I walked into one of the Big Box stores one morning not too long ago, intending to buy a top-of-the-line Dyson vacuum cleaner for $600+. I walked out with a Shark vacuum that listed for $250 and was on sale for $200. The salesperson sold me on the Shark, telling me that it was probably 90 percent as good as the Dyson for a third of the cost. Here’s the question: Was that good selling, great selling, or poor selling?
I posted that paragraph on my Facebook page and a couple of LinkedIn groups I belong to that afternoon. I thought you might find the range of responses interesting. At one end of the scale, a friend of one of my Facebook friends wrote: “I think you got BAMBOOZELED!” On the other end of the scale, several people seemed to get the point I was hoping to make. Keith Kemp wrote: “It depends on the profit margin.” Jim Iverson wrote: “Quick first impression is that it is poor job of selling. That is coming from a business owner that just told one of my sales reps that he ‘left money on the table’ on an estimate.” Nancy Bleeke wrote: “Too often sellers are focused on selling the cheapest, when maybe with some effort on their part (matching value, explaining what you get for more $) the overall purchase for the more expensive item would be the great selling thing to do.”
The bottom line for me is that great selling results in a win/win scenario—a happy customer and a happy seller.

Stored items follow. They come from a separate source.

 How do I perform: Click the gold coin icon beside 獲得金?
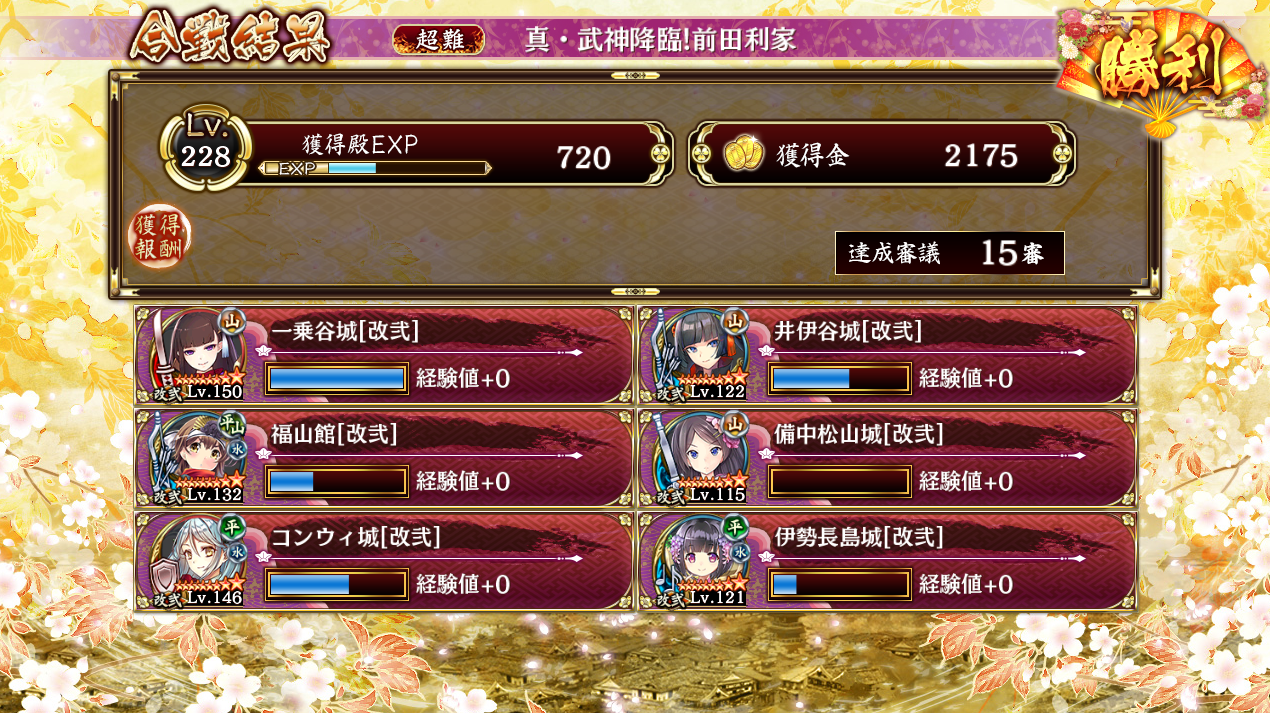[x=743, y=155]
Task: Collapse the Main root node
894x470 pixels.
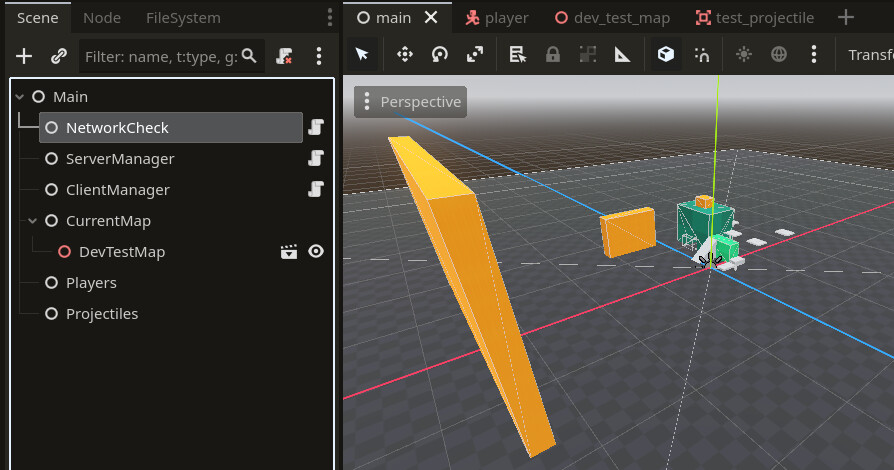Action: coord(20,97)
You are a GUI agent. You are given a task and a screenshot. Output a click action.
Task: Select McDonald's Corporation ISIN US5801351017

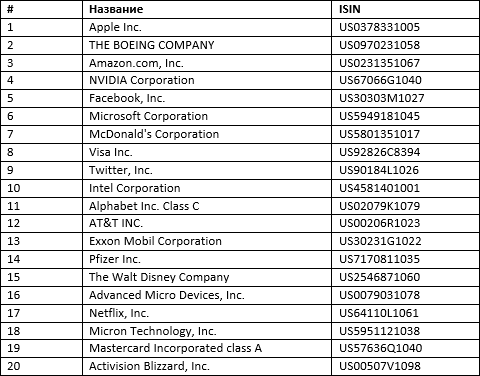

The majority of responses were focused on the happy customer side of the equation, though, with several noting that I wouldn’t really know if that was accomplished until I got the vacuum home and used it.
That point requires two answers. First, I brought it home and I love it. It’s probably not as cool as the Dyson with its patented ball technology, but it cleans my rugs and floors way better than the 15-year-old Oreck it’s replacing. I’m prepared to accept that the Dyson would have vacuumed up 20 percent more dirt and cat hair—twice as much as the salesperson’s “90 percent as good” statement promised—but I’m perfectly satisfied that it sucked up at least 50 percent more than the old Oreck.
Beyond that, the Shark has some features the Dyson doesn’t have, the best of which is that you can lift the whole vacuum motor and chamber off of the power-brush base, and use it as a hand-held with a wide range of attachments. It’s not as light as some might like in that configuration, but it words fine for me.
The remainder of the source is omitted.